Günlük hayatın içinden anlar yakalayıp sonra da yazıya döktüğümü bilecek kadar beni tanıyor. ''Açıkçası ben buldum diyemem, onlar beni buldular. Yoksa tek tek evleri gezip eski eşyalar, fotoğraflar toplamak pek mümkün değil. Köylerinde yalnız başına yaşayan yaşlılar öldüklerinde, artık çoktan şehirli olmuş(!) akrabaları da evlerini satışa çıkarıyorlar. Bazen de birileri eski bir semaver, evsahiplerinden kalmış bir madalyon gibi para edecek şeyler bulabilmek umuduyla bu evlere hırsızlık amacıyla girip, altını üstüne getiriyorlar. Fotoğrafların iyi kötü bir değeri olduğunu bilenler de, içinde ne olduğuna bile bakmadan kutusuyla getirip, biz pazarcıların önüne koyuyorlar.''
Şaşkınlıkla ama yüreğim de içten içe sızlayarak dinlemeye devam ediyorum.
''Bunları da bir süre önce 35-40 yaşlarında bir adam getirip, ne vereceğimi sordu. Daha ilk bakışta Alman'a satabileceğimi anladığım için almaya karar vermiştim ama çok da ilgilenmiyormuş gibi fotoğraftakilerin kim olduklarını kendisine sordum. Belki torunu olabilir ve verdiği bilgiyi de bir kenara yazıp Alman'a söylerim diye düşünmüştüm. Sıkılmış bir yüz ifadesi ile çok acelesi var ve bir yere de yetişmesi gerekiyormuşcasına bir kez daha ne kadar vereceğimi sordu. Elliye yakın fotoğraf için 200 ruble uzatınca da yüzündeki ifade hiç değişmeden paraları aldı cebine sokarak uzaklaştı.''
İdealist Sovyet komünistleri, kapitalist Almanya'yı savaşta yenmiş ama paranın gücü; devrimcilerin torunlarını dize getirip, cephede kazanılan zaferi pazara düşürmüştü.

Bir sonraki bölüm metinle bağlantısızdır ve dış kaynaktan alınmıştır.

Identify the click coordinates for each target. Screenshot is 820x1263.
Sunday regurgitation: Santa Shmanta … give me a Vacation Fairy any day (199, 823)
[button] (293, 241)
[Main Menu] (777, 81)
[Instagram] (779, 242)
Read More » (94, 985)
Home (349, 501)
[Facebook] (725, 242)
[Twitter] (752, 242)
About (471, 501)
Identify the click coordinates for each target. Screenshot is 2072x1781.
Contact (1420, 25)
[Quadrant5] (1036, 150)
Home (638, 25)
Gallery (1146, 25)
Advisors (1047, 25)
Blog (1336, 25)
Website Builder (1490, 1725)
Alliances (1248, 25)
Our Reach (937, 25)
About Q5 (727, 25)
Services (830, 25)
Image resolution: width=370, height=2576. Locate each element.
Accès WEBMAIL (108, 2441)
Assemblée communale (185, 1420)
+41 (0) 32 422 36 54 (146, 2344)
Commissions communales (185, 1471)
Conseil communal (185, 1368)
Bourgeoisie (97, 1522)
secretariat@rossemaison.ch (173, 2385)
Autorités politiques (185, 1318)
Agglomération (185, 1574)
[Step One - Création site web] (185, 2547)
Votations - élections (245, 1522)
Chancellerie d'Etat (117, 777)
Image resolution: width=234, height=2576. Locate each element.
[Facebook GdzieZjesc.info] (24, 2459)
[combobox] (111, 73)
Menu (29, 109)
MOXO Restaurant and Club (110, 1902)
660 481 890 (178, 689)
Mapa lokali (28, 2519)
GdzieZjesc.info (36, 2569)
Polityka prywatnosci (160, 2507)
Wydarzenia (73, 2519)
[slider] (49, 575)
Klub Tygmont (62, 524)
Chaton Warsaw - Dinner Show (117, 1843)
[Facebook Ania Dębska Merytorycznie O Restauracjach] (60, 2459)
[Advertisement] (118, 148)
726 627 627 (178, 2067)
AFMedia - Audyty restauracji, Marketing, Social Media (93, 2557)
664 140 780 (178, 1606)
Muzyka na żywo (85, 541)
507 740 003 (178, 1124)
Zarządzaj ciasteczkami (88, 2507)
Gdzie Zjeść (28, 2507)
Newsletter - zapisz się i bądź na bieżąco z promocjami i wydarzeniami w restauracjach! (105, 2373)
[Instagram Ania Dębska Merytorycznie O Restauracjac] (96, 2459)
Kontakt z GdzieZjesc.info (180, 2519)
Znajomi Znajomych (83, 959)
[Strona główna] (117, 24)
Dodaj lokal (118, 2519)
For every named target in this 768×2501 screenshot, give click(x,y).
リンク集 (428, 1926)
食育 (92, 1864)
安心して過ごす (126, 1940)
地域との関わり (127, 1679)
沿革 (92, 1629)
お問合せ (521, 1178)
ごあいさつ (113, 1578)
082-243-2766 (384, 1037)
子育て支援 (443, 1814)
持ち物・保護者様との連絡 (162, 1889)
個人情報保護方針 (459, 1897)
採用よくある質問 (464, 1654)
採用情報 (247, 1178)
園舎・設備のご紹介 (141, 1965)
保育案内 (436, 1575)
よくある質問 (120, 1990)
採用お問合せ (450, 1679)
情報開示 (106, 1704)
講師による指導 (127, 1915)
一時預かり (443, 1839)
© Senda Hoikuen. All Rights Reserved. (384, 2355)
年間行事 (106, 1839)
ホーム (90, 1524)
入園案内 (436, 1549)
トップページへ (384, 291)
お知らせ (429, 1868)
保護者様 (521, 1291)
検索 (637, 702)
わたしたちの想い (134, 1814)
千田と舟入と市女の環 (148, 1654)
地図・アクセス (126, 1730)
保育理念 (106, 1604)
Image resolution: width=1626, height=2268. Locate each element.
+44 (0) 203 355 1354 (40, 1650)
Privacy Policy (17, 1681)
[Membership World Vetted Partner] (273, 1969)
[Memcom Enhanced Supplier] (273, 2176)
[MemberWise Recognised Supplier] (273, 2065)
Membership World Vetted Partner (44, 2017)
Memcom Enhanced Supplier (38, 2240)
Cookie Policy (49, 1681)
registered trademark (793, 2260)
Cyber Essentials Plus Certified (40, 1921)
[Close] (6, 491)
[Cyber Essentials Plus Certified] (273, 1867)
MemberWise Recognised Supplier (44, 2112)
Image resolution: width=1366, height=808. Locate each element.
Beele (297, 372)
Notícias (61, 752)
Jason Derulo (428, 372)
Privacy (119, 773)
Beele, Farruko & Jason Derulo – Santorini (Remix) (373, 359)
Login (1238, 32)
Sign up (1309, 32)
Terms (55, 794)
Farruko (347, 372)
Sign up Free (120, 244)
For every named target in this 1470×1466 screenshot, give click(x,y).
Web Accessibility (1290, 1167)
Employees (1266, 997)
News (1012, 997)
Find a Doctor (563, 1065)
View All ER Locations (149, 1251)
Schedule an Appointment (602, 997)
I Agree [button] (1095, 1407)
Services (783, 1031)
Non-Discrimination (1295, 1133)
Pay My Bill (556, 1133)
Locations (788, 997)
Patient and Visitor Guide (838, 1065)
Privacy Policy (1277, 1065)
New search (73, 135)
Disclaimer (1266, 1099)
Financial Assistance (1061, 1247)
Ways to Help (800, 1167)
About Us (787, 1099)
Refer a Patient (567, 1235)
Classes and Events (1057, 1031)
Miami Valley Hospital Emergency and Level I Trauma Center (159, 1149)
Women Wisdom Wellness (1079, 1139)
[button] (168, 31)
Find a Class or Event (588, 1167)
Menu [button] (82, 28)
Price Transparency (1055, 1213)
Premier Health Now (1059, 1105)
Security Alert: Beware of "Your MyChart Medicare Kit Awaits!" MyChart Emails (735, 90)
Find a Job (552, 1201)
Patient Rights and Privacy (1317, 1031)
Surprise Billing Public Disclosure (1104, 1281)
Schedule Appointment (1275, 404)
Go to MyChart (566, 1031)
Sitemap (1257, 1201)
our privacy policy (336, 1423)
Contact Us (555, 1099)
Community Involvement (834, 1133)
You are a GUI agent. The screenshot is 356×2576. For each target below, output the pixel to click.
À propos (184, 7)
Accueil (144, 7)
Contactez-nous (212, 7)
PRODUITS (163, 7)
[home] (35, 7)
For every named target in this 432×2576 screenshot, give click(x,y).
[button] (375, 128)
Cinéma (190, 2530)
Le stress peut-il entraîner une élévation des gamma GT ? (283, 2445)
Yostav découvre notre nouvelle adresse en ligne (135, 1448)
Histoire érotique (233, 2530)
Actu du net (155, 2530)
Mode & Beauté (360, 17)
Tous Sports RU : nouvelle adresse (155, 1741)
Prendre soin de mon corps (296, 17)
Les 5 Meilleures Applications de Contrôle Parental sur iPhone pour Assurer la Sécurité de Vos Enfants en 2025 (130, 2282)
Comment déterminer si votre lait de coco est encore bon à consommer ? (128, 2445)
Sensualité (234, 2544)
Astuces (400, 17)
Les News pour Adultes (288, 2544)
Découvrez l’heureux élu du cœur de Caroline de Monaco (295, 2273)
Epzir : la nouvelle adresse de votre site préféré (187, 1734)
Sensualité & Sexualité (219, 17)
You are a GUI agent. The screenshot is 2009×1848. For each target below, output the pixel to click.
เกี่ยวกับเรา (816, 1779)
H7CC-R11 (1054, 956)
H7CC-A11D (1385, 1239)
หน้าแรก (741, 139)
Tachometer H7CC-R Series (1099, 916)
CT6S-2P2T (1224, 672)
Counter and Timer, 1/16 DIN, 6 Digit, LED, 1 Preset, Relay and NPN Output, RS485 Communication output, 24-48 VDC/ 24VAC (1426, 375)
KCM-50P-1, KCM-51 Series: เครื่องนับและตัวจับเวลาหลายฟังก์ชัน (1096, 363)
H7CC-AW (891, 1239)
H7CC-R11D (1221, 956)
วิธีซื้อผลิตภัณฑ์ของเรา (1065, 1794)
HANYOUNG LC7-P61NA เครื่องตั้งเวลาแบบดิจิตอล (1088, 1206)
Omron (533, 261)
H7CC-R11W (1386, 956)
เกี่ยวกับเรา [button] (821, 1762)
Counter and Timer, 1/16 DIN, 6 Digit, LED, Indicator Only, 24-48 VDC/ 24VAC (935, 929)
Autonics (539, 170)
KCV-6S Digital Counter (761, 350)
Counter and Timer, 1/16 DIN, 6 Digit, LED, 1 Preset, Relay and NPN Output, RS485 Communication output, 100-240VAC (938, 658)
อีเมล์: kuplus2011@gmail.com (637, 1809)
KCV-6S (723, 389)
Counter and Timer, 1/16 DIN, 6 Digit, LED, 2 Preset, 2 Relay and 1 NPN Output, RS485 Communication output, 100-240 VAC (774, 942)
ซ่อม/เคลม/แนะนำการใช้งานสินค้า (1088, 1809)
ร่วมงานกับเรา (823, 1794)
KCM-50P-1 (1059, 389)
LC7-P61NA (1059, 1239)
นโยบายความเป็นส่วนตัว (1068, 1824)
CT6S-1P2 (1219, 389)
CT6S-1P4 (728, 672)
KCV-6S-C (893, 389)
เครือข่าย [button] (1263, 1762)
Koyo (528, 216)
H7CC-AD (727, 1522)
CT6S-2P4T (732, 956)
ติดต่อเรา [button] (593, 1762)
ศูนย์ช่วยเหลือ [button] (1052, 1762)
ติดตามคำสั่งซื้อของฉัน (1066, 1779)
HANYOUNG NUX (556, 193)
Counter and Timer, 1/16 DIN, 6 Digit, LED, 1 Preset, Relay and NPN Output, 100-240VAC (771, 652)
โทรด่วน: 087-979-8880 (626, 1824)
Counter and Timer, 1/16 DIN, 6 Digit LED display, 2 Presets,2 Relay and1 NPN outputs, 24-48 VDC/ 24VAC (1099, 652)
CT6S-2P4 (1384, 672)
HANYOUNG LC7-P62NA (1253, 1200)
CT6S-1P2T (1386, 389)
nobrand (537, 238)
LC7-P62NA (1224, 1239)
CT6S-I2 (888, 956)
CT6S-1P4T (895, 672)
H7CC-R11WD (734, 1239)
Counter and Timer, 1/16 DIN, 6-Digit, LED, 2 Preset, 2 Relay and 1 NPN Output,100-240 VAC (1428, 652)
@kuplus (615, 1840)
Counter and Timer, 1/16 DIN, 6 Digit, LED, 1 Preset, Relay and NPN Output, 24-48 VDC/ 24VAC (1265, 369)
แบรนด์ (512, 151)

Para ile alınıp satılabilen mallara dönüştürülen, 'şeref ' madalyaları, 'zafer' fotoğrafları, bugünlerde dünyaya sanki pazar ekonomisinin yengisini ilan ediyor gibiydiler.
Sahip olduğu kültürel ve ulusal değerlerinin kıymetini bilmeyerek satılır bir mal haline getirip, sonunda da pazara düşmesine izin veren bir toplumun geleceğinden umutlu olabilmek ise, hele bir de tüm bunlara şahit olduktan sonra, ne yazık ki hiç de kolay değildi.